The day before she buried her husband, King had flown to Memphis to lead 50,000 people marching in solidarity with striking sanitation workers, bolstering their fight to win just wages, safety on the job and recognition of their union. It was no accident; recognizing the strike’s significance, Dr. King had spent his final hours in Memphis.
“Now our struggle is for genuine equality, which means economic equality,” he had told the strikers. “For we know, that it isn’t enough to integrate lunch counters. What does it profit a man to be able to eat at an integrated lunch counter if he doesn’t have enough money to buy a hamburger?”
Those striking workers’ fight pointed to the broader struggle ahead, one that we are still waging half a century later. Coretta understood that truth, and she spent decades advancing what she called Phase Two—the fight for our right to a good job and economic security.
Whether we’re securing just pay or eliminating discrimination on the job, there’s still one unparalleled vehicle for winning that progress: joining together in a strong labor union.
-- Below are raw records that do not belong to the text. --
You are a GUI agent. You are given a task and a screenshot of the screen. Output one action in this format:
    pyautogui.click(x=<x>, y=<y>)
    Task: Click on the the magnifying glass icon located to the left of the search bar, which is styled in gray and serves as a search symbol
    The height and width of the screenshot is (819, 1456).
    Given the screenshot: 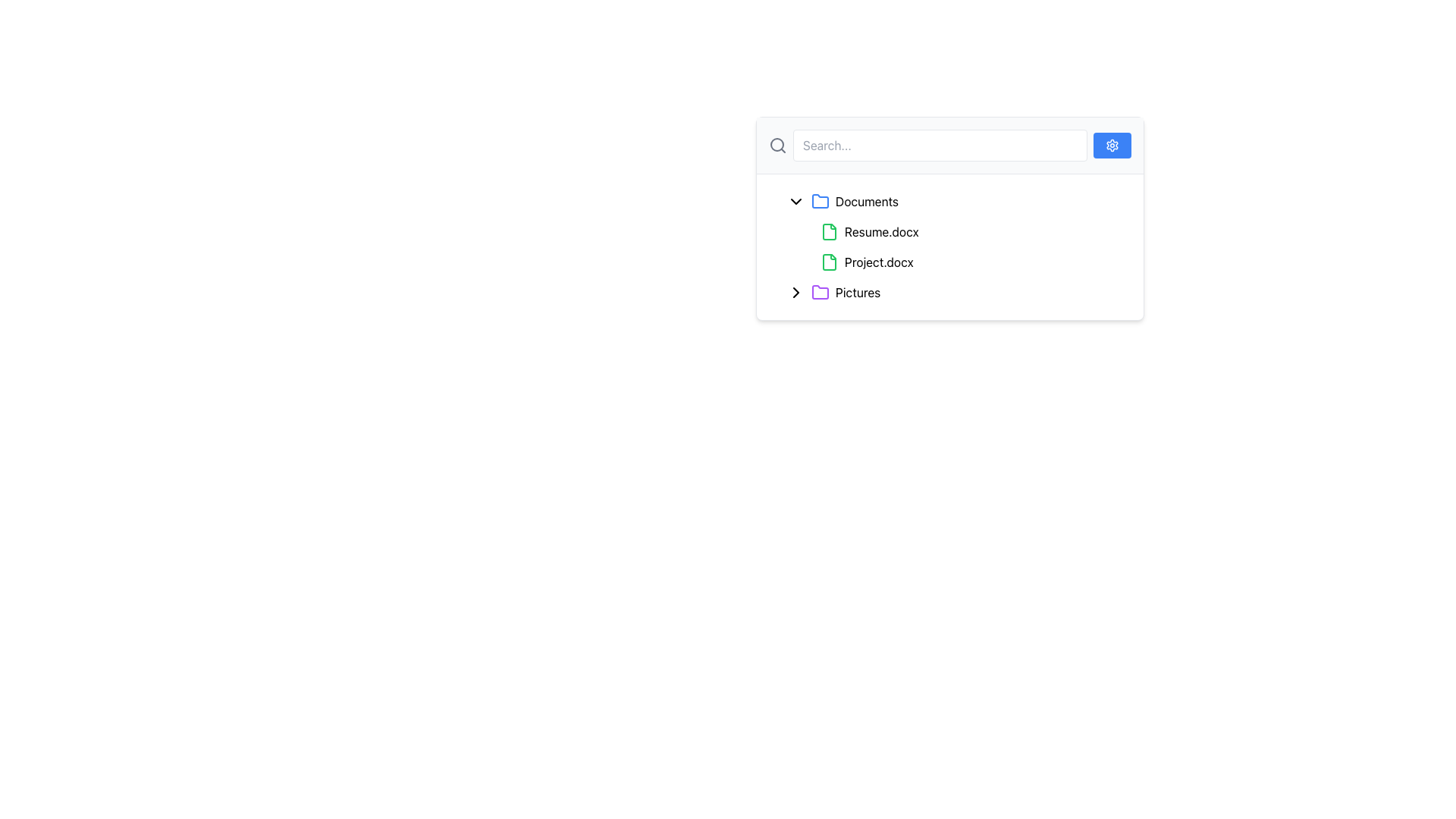 What is the action you would take?
    pyautogui.click(x=778, y=146)
    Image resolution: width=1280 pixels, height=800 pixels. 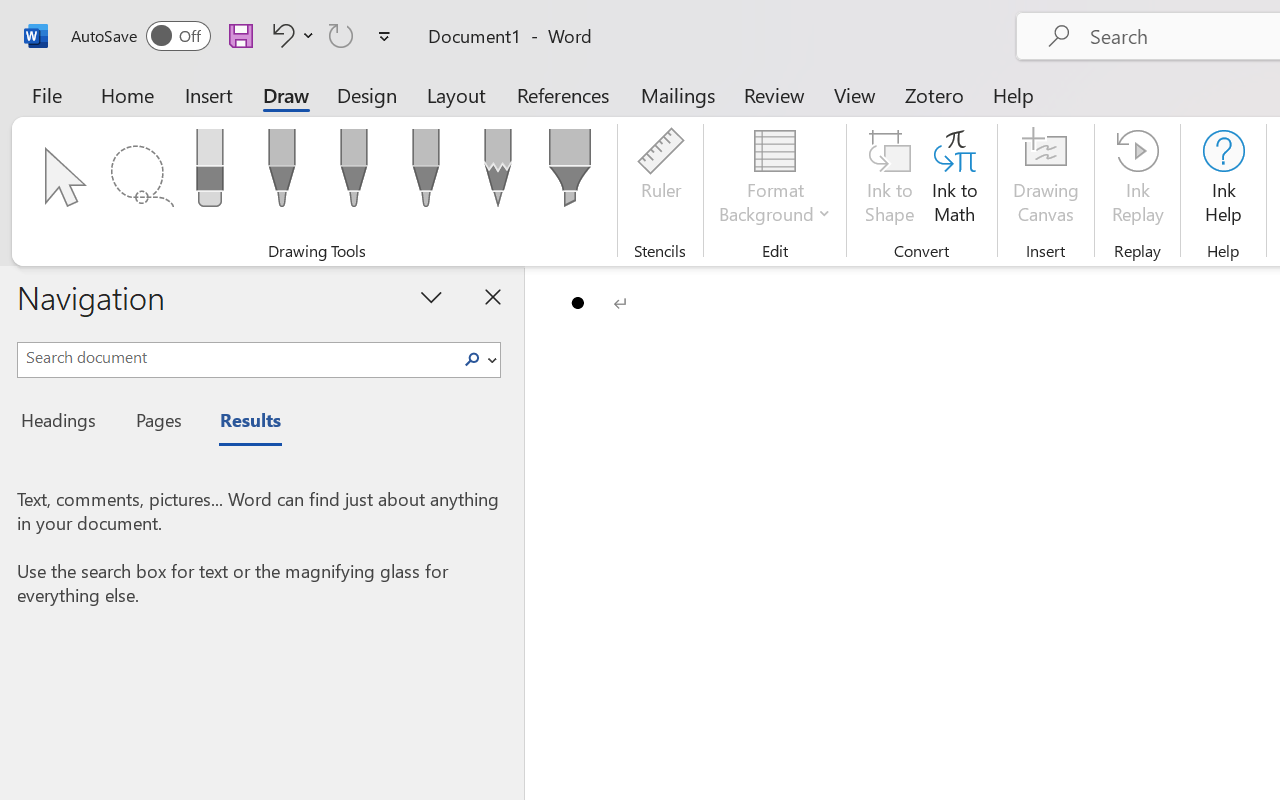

The movements for civil rights and labor rights have always been powered by the same principle. We draw strength by standing together and fighting alongside each other. And that’s because these two great efforts are integrally tied to one another.
A fight for social justice can’t ignore the economic suffering of the oppressed, and a struggle against economic oppression will fail if it turns a blind eye to bigotry and social inequality.
The Memphis sanitation strike was about more than a demand for higher paychecks. It was about coming together in an age-old struggle to demand the dignity inalienably endowed to us.
Step by step, that struggle has borne fruit. Unionized public-sector jobs continue to offer one of the best paths to prosperity for people of color. Union contracts enforce fair hiring practices. They provide us with just wages today and a secure retirement tomorrow. They ensure that we can walk with our heads held high, knowing that our value is recognized.
And above all, they offer us hope for a better future. “Struggle is a never ending process,” King warned in her memoir. “Freedom is never really won, you earn it and win it in every generation.”
We might not reach the end of the path our ancestors set out on. But joining together in strong unions is the surest way to reach ever closer.
This Black History Month, we should remember the bloody, painstakingly-secured victories our community has won through the labor movement. And even more importantly, we should boldly secure the desperately-needed progress yet to be won by organizing, marching and fighting together.